Wake up call for our friends in the Regional Internet Registries. Nortel, the Canadian telecommunications equipment manufacturer that filed for bankruptcy protection in 2009, has succeeded in making its legacy IPv4 address block an asset that can be sold to generate money for its creditors. The March 23 edition of the Dow Jones Daily Bankruptcy Report has reported that Nortel's block of 666,624 IPv4's was sold for $7.5 million – a price of $11.25 per IP address. The buyer of the addresses was Microsoft. More information is in its filing in a Delware bankruptcy court. Now the interesting question becomes, does the price of IPv4s go up or down from here? As the realities of dual stack sink in, I'm betting…up.

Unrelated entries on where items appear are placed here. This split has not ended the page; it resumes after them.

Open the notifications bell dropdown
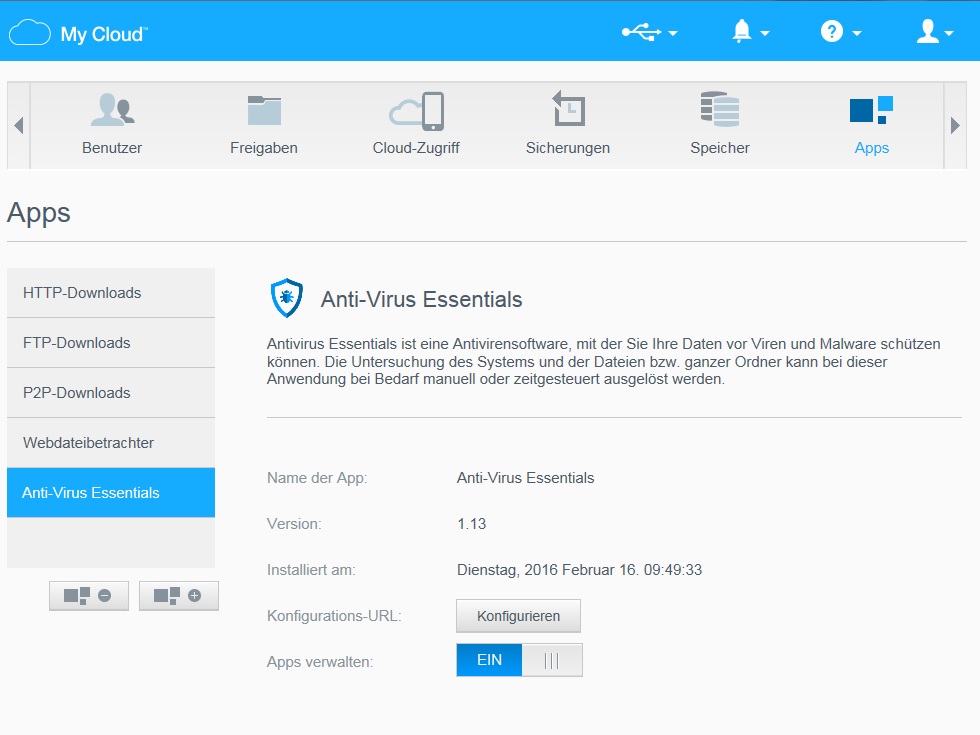Viewport: 980px width, 735px height. [x=750, y=32]
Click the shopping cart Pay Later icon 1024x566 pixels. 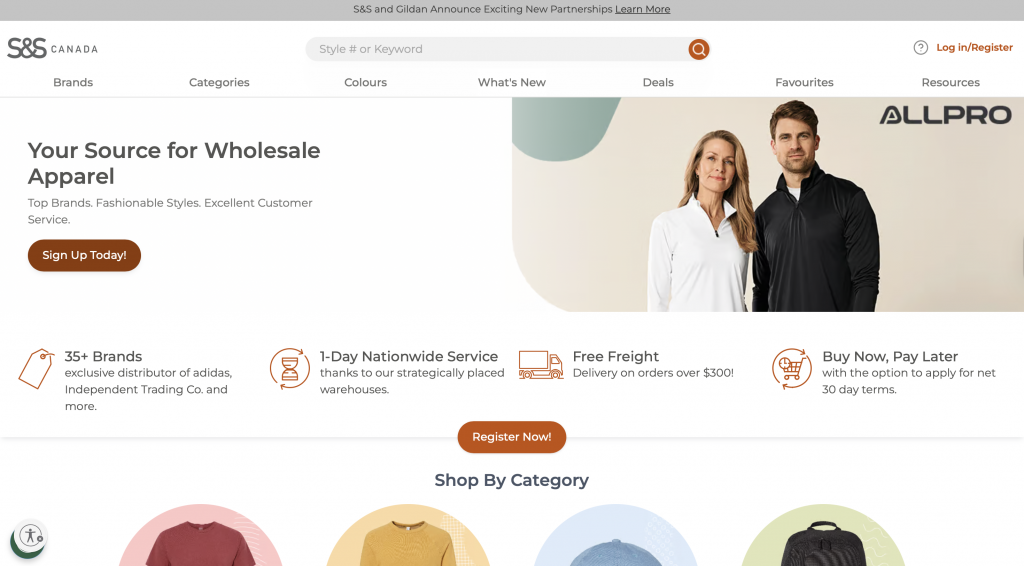click(x=792, y=369)
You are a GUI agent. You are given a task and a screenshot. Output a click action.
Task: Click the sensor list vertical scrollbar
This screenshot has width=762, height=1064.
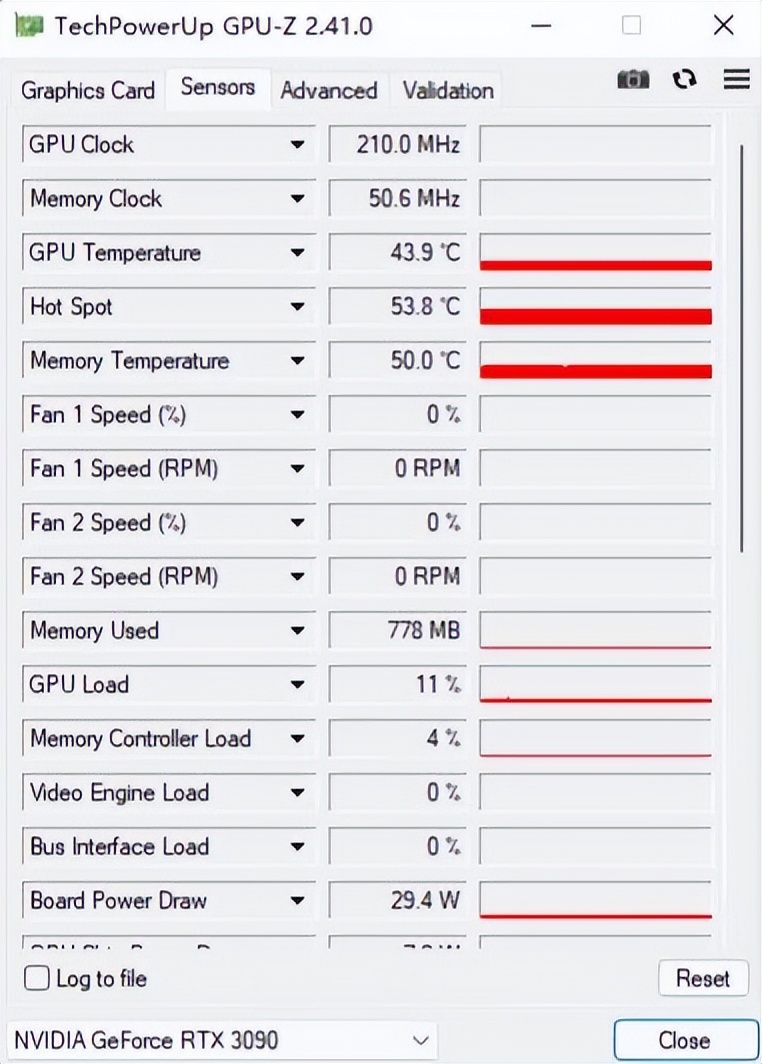[741, 350]
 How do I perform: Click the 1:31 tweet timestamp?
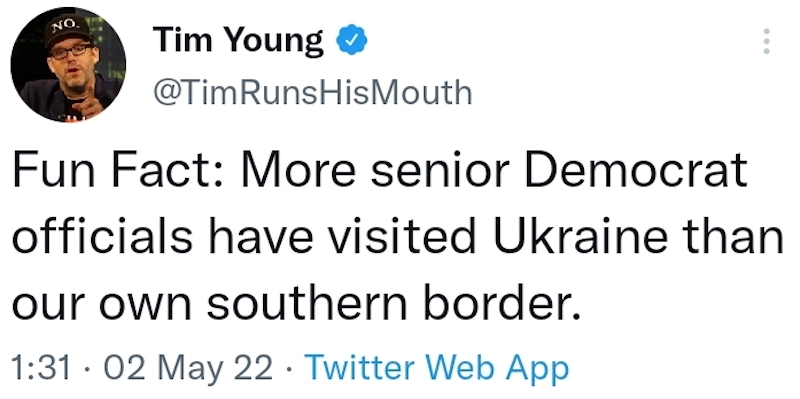[41, 368]
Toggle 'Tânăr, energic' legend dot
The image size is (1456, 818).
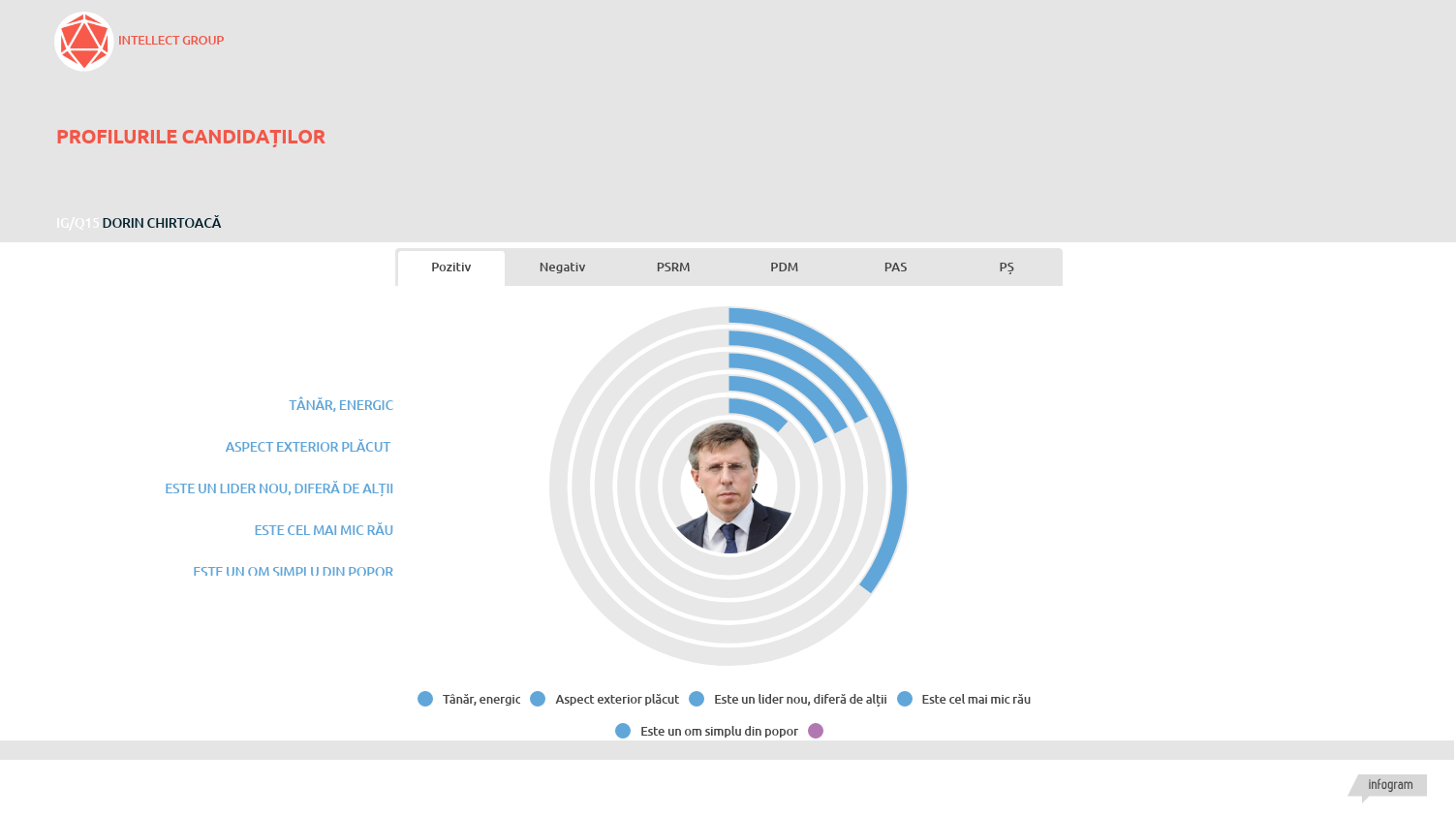pyautogui.click(x=425, y=700)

2 thoughts on “Nortel, in bankruptcy, sells IPv4 address block for $7.5 million

  1. Milton –
    Did you have an opportunity to review the actual docket materials, or is your “coverage” based just on your review of the referenced article?
    The parties have requested approval of a sale order from the Bankruptcy judge. There is a timeline for making filings and a hearing date. There is not an approved sale order at this time, contrary to your blog entry title.
    ARIN has a responsibility to make clear the community-developed policies by which we maintain the ARIN Whois database, and any actual transfer of number resources in compliance with such policies will be reflected in the database.
    FYI,
    /John
    John Curran
    President and CEO
    ARIN

  2. John,
    I'm not a lawyer (yet) or bankruptcy expert (but will consult my Prof. about this) but here's my understanding:
    1) a non-party to a bankruptcy proceeding can intervene in a purported asset sale during said proceeding if they have an interest (i.e property-type) in the asset.
    2) ARIN's position is that there is no property interest in IP addresses (LRSA, RSA, etc).
    You seem to imply and that ARIN may make a “filing/intervene in hearings” due to its responsibility.
    Not sure on what basis ARIN can intervene and how/if said intervention and arguments therein would be in contravention to long-held ARIN policy.